In conclusion, gene and variant databases are important resources for researchers and healthcare professionals studying Emery-Dreifuss muscular dystrophy and other genetic diseases. They provide essential information on genes, variants, functions, and diagnostic testing options. These databases, such as OMIM, PubMed, and GeneReviews, offer a wealth of information and references that can aid in the understanding and management of genetic diseases.

References

  • Emery-Dreifuss muscular dystrophy – Genetics Home Reference – NIH.

    https://ghr.nlm.nih.gov/condition/emery-dreifuss-muscular-dystrophy#resources

    This website provides information on the genetics of Emery-Dreifuss muscular dystrophy, including explanations of the genes and proteins involved, as well as links to additional resources and databases.

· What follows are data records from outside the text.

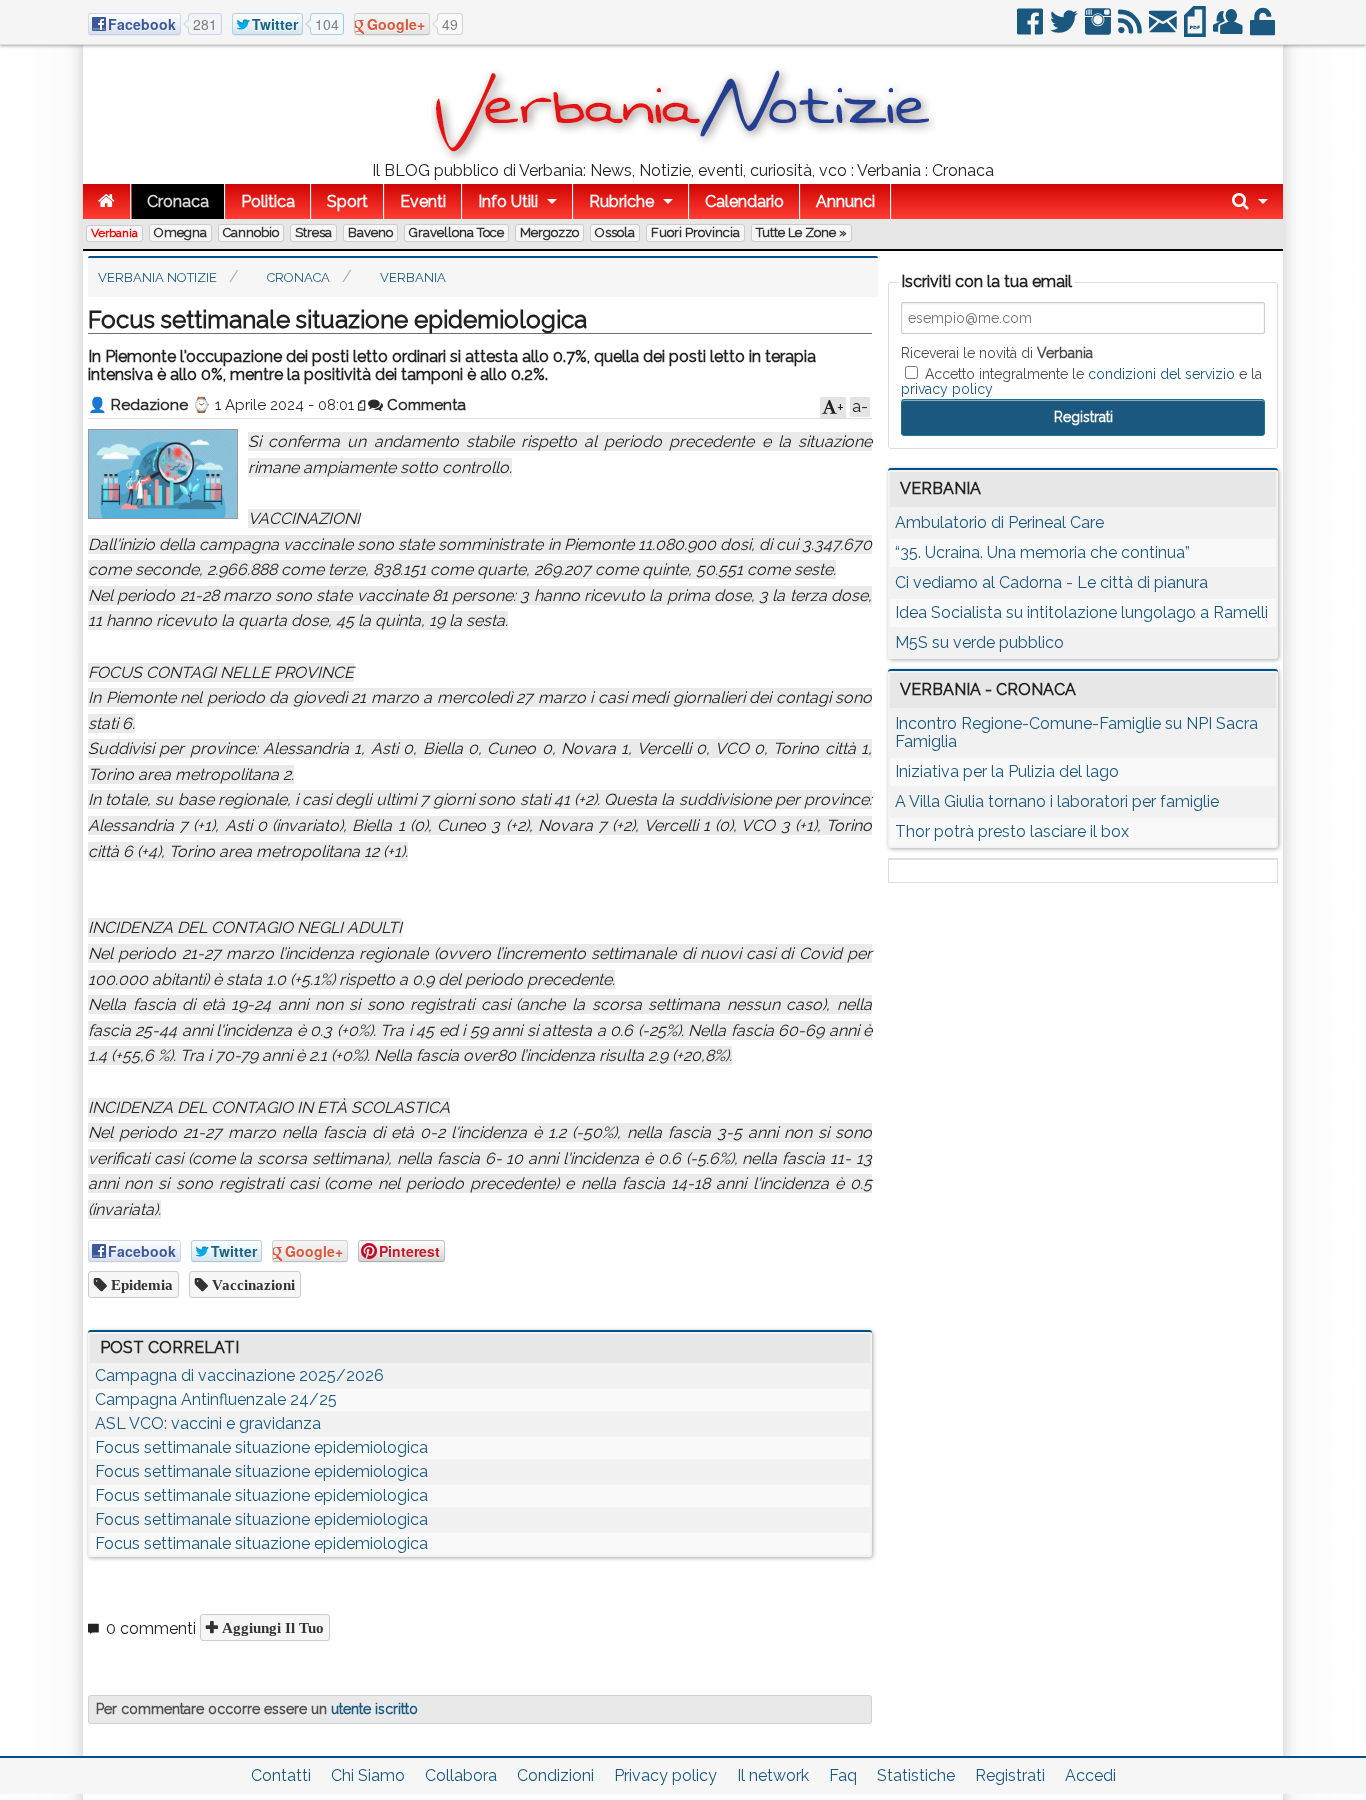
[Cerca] (1250, 201)
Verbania (114, 233)
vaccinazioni (251, 1284)
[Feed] (1131, 29)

  • OMIM Entry – #EMD – EMD GENE; EMD, TIS

    https://www.omim.org/entry/310300

    This entry in the Online Mendelian Inheritance in Man (OMIM) catalog provides detailed information on the EMD gene, including its function, related diseases, and mutations associated with Emery-Dreifuss muscular dystrophy.

  • Tifft CJ. Emery-Dreifuss Muscular Dystrophy: GeneReviews®.

    https://www.ncbi.nlm.nih.gov/books/NBK1436/

    This GeneReviews article provides a comprehensive overview of Emery-Dreifuss muscular dystrophy, including detailed information on the EMD gene, testing procedures, and related conditions.

  • Emery-Dreifuss Muscular Dystrophy – PubMed – NCBI.

    https://pubmed.ncbi.nlm.nih.gov/?term=Emery-Dreifuss+Muscular+Dystrophy

    This PubMed search provides a list of scientific articles on Emery-Dreifuss muscular dystrophy, including studies on the EMD gene, its mutations, and its role in regulating nuclear envelope proteins.

  • Emery-Dreifuss Muscular Dystrophy – The National Center for Advancing Translational Sciences – NIH.

    https://rarediseases.info.nih.gov/diseases/5645/emery-dreifuss-muscular-dystrophy

    This website from the National Center for Advancing Translational Sciences provides general information on Emery-Dreifuss muscular dystrophy, including an overview of the disease, its symptoms, and available resources for testing and treatment.